What you should give back is a precise copy of the lines below from the one containing "Task: Open the blue hamburger list menu" through the one containing "The height and", with no pictures.

## GIVEN RECORDS
= Beginning of Section =

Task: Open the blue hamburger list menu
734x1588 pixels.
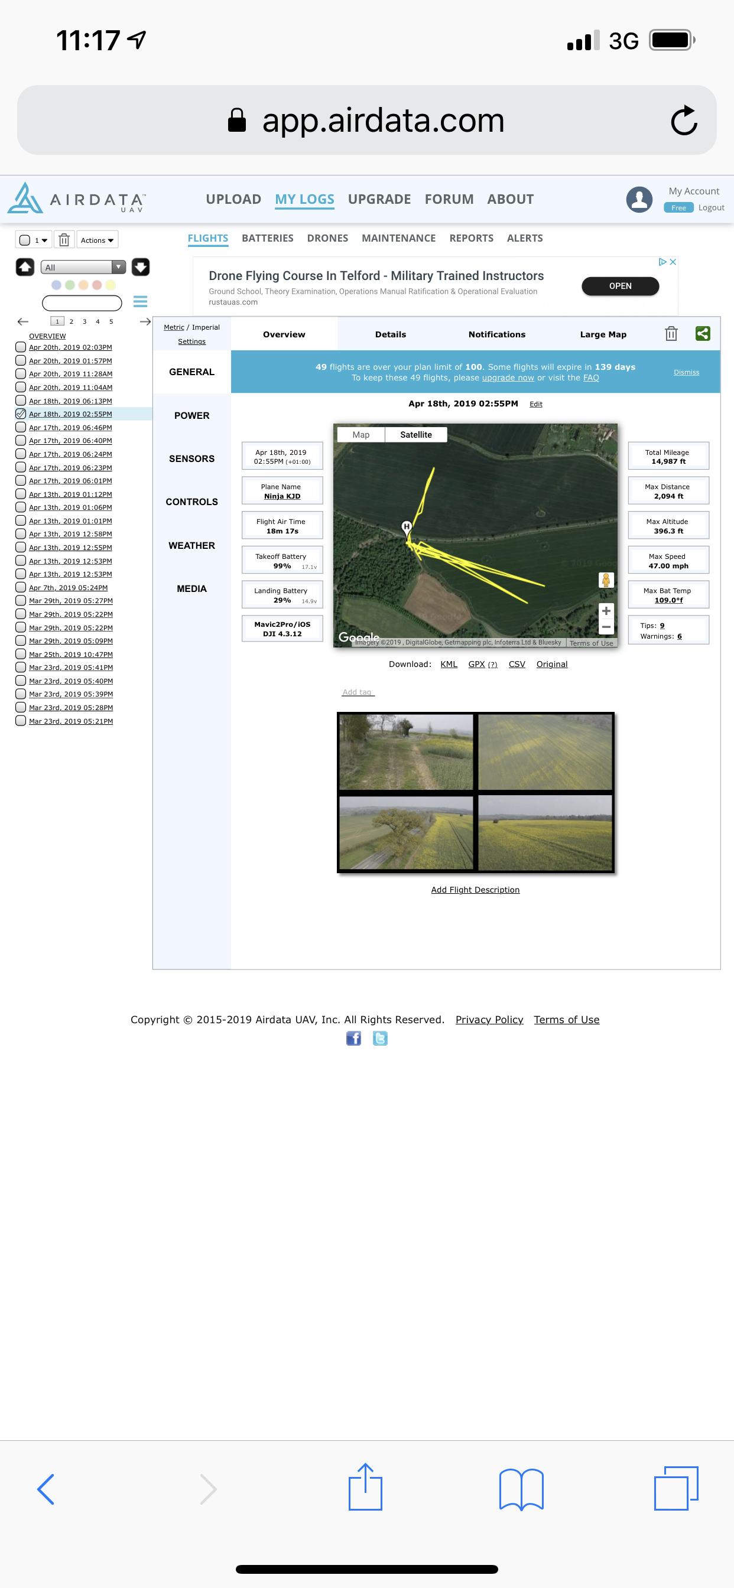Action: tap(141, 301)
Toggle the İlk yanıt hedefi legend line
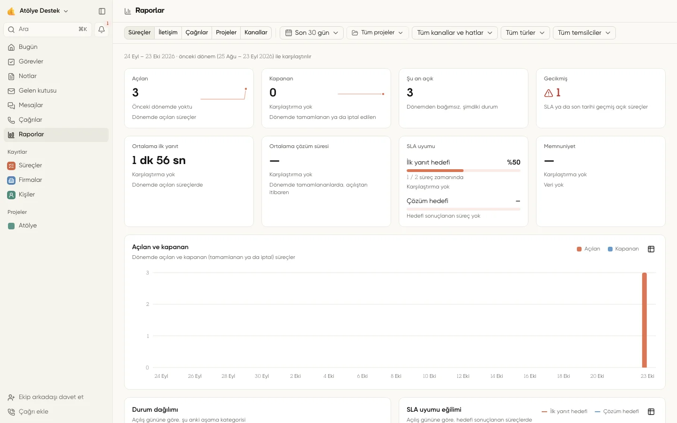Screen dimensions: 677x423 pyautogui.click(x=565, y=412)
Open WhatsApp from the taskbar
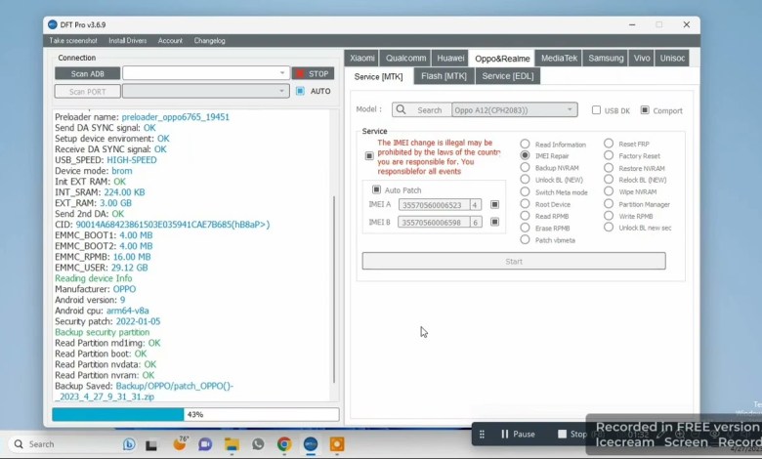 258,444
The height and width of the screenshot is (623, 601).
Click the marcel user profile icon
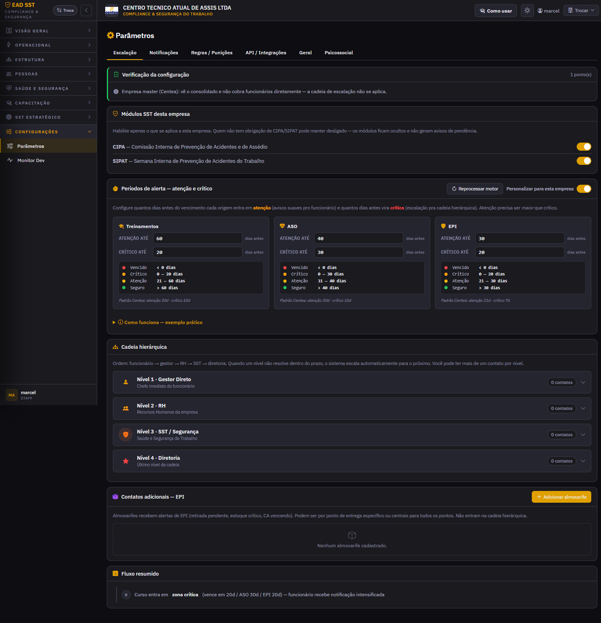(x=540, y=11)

= End of Section =
= Beginning of Section =

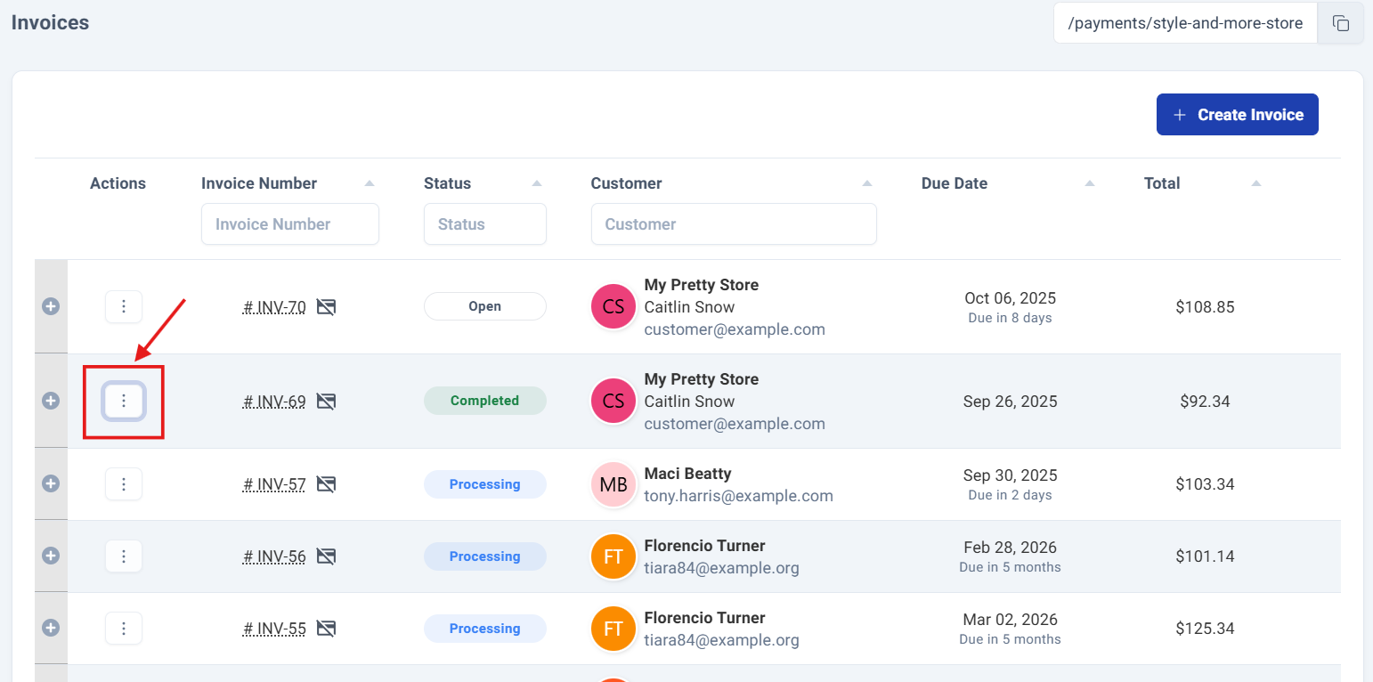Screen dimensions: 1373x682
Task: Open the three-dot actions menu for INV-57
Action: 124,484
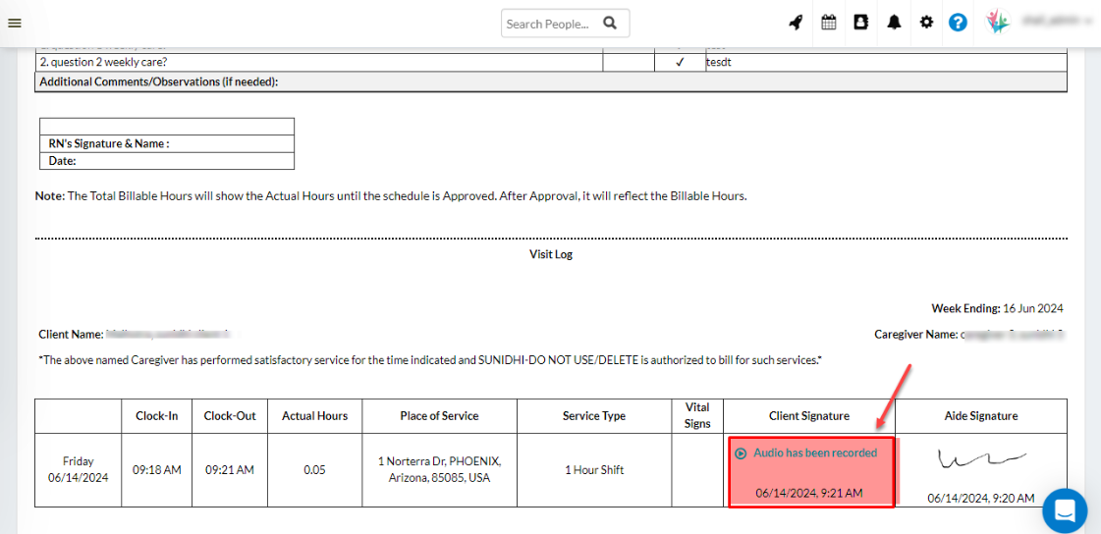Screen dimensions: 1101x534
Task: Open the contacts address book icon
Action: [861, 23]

= End of Section =
= Beginning of Section =

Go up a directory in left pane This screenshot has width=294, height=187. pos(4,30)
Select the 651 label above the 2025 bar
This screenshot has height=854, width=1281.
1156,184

= End of Section =

## RESULT OF THIS EXERCISE
Task: Open the blue hamburger list menu
734x1588 pixels.
Action: tap(141, 301)
Toggle the İlk yanıt hedefi legend line
Screen dimensions: 677x423 pyautogui.click(x=565, y=412)
Open WhatsApp from the taskbar
 258,444
The height and width of the screenshot is (623, 601).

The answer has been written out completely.